Simplify vector_norm() by eliminating special cases in the main loop (GH-9006)

The *max* value is no longer treated as a special case in the main loop. Besides making the main loop simpler and branchless, this also lets us relax the input restriction of *vec* to contain only non-negative values.
2018-08-31 11:22:13 -07:00 · 2018-08-31 11:22:13 -07:00 · 745c0f3980
parent aada63b20e
commit 745c0f3980
1 changed files with 18 additions and 22 deletions
--- a/Modules/mathmodule.c
+++ b/Modules/mathmodule.c
@ -2032,14 +2032,14 @@ math_fmod_impl(PyObject *module, double x, double y)
 }

 /*
-Given an *n* length *vec* of non-negative values
-where *max* is the largest value in the vector, compute:
+Given an *n* length *vec* of values and a value *max*, compute:

    max * sqrt(sum((x / max) ** 2 for x in vec))

-The value of the *max* variable must be present in *vec*
-or should equal to 0.0 when n==0.  Likewise, *max* will
-be INF if an infinity is present in the vec.
+The value of the *max* variable must be non-negative and
+at least equal to the absolute value of the largest magnitude
+entry in the vector.  If n==0, then *max* should be 0.0.
+If an infinity is present in the vec, *max* should be INF.

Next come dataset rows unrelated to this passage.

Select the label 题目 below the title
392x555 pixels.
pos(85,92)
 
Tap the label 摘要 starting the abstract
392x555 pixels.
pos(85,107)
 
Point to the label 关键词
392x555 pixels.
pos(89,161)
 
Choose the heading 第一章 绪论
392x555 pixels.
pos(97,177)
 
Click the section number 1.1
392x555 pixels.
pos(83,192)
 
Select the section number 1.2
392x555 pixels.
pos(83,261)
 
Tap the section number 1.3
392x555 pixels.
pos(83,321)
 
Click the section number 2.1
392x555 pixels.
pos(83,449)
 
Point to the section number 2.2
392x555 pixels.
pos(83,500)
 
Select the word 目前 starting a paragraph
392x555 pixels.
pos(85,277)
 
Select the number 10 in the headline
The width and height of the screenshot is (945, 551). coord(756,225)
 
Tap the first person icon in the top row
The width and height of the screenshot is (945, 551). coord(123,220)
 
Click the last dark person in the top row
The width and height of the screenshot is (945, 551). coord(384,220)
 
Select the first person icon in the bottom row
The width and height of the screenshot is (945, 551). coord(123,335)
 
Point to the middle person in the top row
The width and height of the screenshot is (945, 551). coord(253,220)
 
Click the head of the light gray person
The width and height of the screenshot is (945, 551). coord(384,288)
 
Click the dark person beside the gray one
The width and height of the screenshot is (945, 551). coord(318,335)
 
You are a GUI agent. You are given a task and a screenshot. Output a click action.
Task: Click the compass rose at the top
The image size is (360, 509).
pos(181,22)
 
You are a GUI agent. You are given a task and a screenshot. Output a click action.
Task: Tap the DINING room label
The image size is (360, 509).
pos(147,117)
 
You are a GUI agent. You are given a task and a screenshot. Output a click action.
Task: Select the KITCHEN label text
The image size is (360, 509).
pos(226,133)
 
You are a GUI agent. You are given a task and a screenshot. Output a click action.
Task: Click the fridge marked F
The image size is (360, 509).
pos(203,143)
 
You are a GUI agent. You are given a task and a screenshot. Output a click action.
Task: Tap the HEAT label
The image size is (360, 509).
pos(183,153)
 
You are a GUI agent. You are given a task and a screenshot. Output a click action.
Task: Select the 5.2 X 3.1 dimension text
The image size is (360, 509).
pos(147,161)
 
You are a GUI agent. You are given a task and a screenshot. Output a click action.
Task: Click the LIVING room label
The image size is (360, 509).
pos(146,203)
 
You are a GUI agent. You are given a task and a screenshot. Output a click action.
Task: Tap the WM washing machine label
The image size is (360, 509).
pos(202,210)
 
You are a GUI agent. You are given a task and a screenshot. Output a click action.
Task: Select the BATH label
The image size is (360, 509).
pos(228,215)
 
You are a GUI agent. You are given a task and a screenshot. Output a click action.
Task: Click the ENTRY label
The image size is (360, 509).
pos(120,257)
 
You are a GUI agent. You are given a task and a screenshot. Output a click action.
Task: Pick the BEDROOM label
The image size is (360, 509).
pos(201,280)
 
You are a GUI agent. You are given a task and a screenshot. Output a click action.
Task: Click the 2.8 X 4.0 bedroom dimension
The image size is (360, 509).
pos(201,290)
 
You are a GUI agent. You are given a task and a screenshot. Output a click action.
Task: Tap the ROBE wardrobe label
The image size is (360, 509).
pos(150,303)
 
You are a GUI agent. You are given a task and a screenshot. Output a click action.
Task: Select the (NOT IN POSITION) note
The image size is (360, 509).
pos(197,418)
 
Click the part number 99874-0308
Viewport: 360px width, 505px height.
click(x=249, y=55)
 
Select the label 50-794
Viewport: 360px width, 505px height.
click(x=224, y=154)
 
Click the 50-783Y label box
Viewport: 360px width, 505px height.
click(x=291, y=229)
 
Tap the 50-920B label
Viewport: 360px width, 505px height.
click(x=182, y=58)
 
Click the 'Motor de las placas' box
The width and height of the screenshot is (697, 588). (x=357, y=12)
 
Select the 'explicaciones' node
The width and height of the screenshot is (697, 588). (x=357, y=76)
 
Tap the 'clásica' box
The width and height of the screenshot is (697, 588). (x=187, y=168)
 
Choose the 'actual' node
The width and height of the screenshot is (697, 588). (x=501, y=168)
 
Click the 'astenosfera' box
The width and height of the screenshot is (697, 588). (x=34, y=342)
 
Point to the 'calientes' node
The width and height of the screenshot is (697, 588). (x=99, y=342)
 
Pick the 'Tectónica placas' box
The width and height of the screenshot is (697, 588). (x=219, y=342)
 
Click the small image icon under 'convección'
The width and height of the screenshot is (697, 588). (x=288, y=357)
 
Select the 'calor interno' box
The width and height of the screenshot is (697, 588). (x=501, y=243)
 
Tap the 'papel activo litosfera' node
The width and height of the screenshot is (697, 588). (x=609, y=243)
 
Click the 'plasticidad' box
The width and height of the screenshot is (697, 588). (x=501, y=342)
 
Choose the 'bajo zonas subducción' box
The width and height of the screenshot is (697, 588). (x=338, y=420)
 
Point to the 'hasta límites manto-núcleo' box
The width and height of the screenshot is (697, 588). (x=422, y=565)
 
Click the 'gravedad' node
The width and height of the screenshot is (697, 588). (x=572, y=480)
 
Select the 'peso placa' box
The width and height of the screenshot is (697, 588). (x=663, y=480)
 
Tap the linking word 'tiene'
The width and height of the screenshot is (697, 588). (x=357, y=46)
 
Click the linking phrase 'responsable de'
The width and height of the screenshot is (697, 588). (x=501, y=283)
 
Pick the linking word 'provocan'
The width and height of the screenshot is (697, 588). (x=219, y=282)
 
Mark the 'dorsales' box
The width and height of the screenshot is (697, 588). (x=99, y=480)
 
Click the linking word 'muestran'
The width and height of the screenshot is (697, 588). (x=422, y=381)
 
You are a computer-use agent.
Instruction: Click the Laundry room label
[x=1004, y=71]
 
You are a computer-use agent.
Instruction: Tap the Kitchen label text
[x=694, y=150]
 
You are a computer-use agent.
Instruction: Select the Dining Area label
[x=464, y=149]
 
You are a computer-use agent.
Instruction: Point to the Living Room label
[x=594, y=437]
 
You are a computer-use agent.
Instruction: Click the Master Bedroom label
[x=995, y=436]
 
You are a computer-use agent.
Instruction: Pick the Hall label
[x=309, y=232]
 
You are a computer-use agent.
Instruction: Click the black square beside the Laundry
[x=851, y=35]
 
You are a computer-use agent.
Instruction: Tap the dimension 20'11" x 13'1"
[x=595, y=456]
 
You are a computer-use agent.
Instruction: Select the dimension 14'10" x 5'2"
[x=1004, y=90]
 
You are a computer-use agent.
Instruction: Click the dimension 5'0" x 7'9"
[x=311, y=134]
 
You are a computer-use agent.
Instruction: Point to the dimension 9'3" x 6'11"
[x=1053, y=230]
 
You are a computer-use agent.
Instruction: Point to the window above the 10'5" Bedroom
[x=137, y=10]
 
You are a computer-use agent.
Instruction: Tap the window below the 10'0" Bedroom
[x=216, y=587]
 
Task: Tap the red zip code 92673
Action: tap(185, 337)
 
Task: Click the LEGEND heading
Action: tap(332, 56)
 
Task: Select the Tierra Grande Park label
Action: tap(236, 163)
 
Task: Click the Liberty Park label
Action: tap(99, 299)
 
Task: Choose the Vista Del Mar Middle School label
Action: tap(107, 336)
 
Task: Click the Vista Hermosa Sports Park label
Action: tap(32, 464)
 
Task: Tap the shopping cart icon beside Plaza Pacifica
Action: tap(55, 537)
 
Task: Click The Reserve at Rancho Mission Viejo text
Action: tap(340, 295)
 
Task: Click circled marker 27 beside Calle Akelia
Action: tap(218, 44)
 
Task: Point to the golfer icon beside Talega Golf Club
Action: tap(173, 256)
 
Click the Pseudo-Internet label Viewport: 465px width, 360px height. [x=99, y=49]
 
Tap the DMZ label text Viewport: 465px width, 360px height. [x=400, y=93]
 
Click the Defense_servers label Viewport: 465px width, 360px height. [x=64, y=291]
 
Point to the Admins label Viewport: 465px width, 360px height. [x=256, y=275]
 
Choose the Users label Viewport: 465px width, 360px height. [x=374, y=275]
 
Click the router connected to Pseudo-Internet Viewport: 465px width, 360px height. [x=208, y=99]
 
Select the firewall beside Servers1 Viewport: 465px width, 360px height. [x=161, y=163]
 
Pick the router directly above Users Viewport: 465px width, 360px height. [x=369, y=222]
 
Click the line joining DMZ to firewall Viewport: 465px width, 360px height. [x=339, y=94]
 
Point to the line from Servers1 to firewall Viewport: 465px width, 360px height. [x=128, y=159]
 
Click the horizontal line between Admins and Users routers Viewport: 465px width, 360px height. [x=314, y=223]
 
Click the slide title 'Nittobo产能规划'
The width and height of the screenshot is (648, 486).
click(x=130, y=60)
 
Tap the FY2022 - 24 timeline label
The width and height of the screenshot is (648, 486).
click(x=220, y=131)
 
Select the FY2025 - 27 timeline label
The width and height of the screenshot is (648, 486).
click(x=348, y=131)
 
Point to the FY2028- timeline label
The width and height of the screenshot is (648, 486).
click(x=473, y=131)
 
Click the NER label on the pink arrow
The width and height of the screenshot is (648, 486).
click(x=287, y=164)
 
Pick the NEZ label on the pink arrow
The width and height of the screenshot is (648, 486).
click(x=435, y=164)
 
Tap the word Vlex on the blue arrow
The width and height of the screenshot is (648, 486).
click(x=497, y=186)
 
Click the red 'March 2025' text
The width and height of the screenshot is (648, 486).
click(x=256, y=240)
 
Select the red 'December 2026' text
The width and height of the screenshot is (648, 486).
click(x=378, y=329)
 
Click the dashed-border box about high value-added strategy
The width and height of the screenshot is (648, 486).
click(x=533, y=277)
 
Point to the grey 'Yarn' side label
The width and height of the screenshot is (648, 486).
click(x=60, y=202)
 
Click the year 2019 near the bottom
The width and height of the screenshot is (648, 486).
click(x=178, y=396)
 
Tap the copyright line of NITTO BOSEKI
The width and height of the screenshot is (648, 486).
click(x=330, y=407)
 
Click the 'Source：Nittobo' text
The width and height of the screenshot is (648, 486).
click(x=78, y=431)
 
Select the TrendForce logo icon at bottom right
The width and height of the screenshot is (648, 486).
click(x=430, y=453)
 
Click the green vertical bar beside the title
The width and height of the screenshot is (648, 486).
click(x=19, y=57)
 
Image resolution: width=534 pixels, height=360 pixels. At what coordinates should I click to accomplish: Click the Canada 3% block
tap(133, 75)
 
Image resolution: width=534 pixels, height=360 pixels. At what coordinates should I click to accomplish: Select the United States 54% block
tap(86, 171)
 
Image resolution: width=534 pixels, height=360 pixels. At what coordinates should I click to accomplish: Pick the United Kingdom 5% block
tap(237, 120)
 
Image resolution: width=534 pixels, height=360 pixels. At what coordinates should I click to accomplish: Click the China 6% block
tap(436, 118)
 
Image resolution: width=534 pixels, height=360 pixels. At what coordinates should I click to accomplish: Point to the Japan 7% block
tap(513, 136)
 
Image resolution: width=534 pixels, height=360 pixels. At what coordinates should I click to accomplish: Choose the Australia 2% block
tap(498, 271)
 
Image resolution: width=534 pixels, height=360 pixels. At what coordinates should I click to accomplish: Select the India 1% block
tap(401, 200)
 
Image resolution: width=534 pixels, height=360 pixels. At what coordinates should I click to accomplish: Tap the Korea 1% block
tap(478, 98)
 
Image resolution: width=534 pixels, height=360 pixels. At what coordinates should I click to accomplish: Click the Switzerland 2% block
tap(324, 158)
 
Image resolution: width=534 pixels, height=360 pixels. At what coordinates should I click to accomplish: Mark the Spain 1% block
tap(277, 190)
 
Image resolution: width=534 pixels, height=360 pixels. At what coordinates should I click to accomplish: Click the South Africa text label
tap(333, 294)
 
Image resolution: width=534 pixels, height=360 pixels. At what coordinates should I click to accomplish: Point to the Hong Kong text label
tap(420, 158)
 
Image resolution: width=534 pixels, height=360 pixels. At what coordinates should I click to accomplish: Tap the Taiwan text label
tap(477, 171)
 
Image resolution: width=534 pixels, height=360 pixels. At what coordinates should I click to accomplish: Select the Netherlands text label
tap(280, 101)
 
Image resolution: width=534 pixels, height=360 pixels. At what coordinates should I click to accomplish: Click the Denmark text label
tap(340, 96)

 The *found_nan* variable indicates whether some member of
 the *vec* is a NaN.
@ -2053,16 +2053,19 @@ The *csum* variable tracks the cumulative sum and *frac* tracks
 the cumulative fractional errors at each step.  Since this
 variant assumes that |csum| >= |x| at each step, we establish
 the precondition by starting the accumulation from 1.0 which
-represents an entry equal to *max*.  This also provides a nice
-side benefit in that it lets us skip over a *max* entry (which
-is swapped into *last*) saving us one iteration through the loop.
+represents the largest possible value of (x/max)**2.
+
+After the loop is finished, the initial 1.0 is subtracted out
+for a net zero effect on the final sum.  Since *csum* will be
+greater than 1.0, the subtraction of 1.0 will not cause
+fractional digits to be dropped from *csum*.

 */

 static inline double
 vector_norm(Py_ssize_t n, double *vec, double max, int found_nan)
 {
-    double x, csum = 1.0, oldcsum, frac = 0.0, last;
+    double x, csum = 1.0, oldcsum, frac = 0.0;
    Py_ssize_t i;

    if (Py_IS_INFINITY(max)) {
@ -2071,27 +2074,20 @@ vector_norm(Py_ssize_t n, double *vec, double max, int found_nan)
    if (found_nan) {
        return Py_NAN;
    }
-    if (max == 0.0) {
-        return 0.0;
+    if (max == 0.0 || n == 1) {
+        return max;
    }
-    assert(n > 0);
-    last = vec[n-1];
-    for (i=0 ; i < n-1 ; i++) {
+    for (i=0 ; i < n ; i++) {
        x = vec[i];
-        assert(Py_IS_FINITE(x) && x >= 0.0 && x <= max);
-        if (x == max) {
-            x = last;
-            last = max;
-        }
+        assert(Py_IS_FINITE(x) && fabs(x) <= max);
        x /= max;
        x = x*x;
-        assert(csum >= x);
        oldcsum = csum;
        csum += x;
+        assert(csum >= x);
        frac += (oldcsum - csum) + x;
    }
-    assert(last == max);
-    return max * sqrt(csum + frac);
+    return max * sqrt(csum - 1.0 + frac);
 }

 #define NUM_STACK_ELEMS 16